PROBLEM TO WORK ON:
Below are lines of data, and only some are wanted. Please repeat exactly those from the line that has "マッチング・コラボレーション (1266, 1659)" through the line that has "TEMU (1199, 1692)".

Stored data
=== Section Start ===

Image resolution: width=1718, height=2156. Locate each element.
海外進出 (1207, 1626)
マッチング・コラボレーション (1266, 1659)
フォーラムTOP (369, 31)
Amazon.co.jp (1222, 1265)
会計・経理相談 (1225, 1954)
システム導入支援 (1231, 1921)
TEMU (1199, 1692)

=== Section End ===
=== Section Start ===

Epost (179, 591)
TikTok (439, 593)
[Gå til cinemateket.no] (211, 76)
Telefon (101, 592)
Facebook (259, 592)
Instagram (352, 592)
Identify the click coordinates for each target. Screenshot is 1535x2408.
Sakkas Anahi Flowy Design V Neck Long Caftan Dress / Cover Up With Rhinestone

=== Section End ===

SOLUTION TO THIS PROBLEM:
マッチング・コラボレーション (1266, 1659)
フォーラムTOP (369, 31)
Amazon.co.jp (1222, 1265)
会計・経理相談 (1225, 1954)
システム導入支援 (1231, 1921)
TEMU (1199, 1692)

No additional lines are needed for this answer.